Data shown —
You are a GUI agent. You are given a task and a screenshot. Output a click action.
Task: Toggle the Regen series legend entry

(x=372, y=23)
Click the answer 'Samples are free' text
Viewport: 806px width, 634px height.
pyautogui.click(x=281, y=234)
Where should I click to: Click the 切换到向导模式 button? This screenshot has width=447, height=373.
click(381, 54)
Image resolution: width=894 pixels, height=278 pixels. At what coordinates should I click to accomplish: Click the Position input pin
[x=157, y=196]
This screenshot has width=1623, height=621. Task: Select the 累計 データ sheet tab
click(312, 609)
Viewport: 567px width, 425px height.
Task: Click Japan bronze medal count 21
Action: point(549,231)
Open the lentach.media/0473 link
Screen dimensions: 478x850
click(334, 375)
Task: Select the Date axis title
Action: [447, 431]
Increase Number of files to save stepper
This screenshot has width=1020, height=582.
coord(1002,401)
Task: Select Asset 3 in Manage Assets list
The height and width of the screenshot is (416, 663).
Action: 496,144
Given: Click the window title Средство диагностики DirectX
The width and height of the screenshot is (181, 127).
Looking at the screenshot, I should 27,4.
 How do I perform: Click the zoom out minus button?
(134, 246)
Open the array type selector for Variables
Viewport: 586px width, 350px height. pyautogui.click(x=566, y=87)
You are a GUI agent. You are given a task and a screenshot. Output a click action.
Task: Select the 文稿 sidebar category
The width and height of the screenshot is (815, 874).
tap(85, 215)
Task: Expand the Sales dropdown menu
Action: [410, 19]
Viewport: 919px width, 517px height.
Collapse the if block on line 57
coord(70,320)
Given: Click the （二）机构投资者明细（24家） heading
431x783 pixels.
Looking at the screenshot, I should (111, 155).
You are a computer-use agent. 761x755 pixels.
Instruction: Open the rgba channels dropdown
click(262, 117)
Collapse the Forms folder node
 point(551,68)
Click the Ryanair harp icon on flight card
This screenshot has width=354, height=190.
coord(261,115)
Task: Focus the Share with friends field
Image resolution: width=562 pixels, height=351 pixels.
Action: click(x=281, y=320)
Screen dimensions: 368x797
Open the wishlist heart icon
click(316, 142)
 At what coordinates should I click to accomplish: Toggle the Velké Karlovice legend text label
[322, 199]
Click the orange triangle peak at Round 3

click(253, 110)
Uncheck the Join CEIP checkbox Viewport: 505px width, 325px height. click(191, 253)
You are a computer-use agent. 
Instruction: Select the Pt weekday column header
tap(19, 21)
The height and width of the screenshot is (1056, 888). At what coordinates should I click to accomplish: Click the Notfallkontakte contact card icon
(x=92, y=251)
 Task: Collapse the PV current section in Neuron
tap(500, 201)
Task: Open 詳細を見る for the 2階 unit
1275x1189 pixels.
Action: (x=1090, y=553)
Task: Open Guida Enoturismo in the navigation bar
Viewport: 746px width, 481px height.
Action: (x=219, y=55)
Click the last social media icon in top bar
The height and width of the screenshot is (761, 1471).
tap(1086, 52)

Task objective —
The full listing has to be duplicated exactly.

The completed task —
You are a GUI agent. You are given a task and a screenshot. Output a click action.
Task: Toggle the Regen series legend entry

(x=372, y=23)
Click the answer 'Samples are free' text
Viewport: 806px width, 634px height.
pyautogui.click(x=281, y=234)
Where should I click to: Click the 切换到向导模式 button? This screenshot has width=447, height=373.
click(381, 54)
Image resolution: width=894 pixels, height=278 pixels. At what coordinates should I click to accomplish: Click the Position input pin
[x=157, y=196]
This screenshot has width=1623, height=621. Task: Select the 累計 データ sheet tab
click(312, 609)
Viewport: 567px width, 425px height.
Task: Click Japan bronze medal count 21
Action: point(549,231)
Open the lentach.media/0473 link
Screen dimensions: 478x850
click(334, 375)
Task: Select the Date axis title
Action: [447, 431]
Increase Number of files to save stepper
This screenshot has width=1020, height=582.
coord(1002,401)
Task: Select Asset 3 in Manage Assets list
The height and width of the screenshot is (416, 663).
Action: 496,144
Given: Click the window title Средство диагностики DirectX
The width and height of the screenshot is (181, 127).
Looking at the screenshot, I should 27,4.
 How do I perform: Click the zoom out minus button?
(134, 246)
Open the array type selector for Variables
Viewport: 586px width, 350px height. pyautogui.click(x=566, y=87)
You are a GUI agent. You are given a task and a screenshot. Output a click action.
Task: Select the 文稿 sidebar category
The width and height of the screenshot is (815, 874).
tap(85, 215)
Task: Expand the Sales dropdown menu
Action: [410, 19]
Viewport: 919px width, 517px height.
Collapse the if block on line 57
coord(70,320)
Given: Click the （二）机构投资者明细（24家） heading
431x783 pixels.
Looking at the screenshot, I should (111, 155).
You are a computer-use agent. 761x755 pixels.
Instruction: Open the rgba channels dropdown
click(262, 117)
Collapse the Forms folder node
 point(551,68)
Click the Ryanair harp icon on flight card
This screenshot has width=354, height=190.
coord(261,115)
Task: Focus the Share with friends field
Image resolution: width=562 pixels, height=351 pixels.
Action: click(x=281, y=320)
Screen dimensions: 368x797
Open the wishlist heart icon
click(316, 142)
 At what coordinates should I click to accomplish: Toggle the Velké Karlovice legend text label
[322, 199]
Click the orange triangle peak at Round 3

click(253, 110)
Uncheck the Join CEIP checkbox Viewport: 505px width, 325px height. click(191, 253)
You are a computer-use agent. 
Instruction: Select the Pt weekday column header
tap(19, 21)
The height and width of the screenshot is (1056, 888). At what coordinates should I click to accomplish: Click the Notfallkontakte contact card icon
(x=92, y=251)
 Task: Collapse the PV current section in Neuron
tap(500, 201)
Task: Open 詳細を見る for the 2階 unit
1275x1189 pixels.
Action: (x=1090, y=553)
Task: Open Guida Enoturismo in the navigation bar
Viewport: 746px width, 481px height.
Action: (x=219, y=55)
Click the last social media icon in top bar
The height and width of the screenshot is (761, 1471).
tap(1086, 52)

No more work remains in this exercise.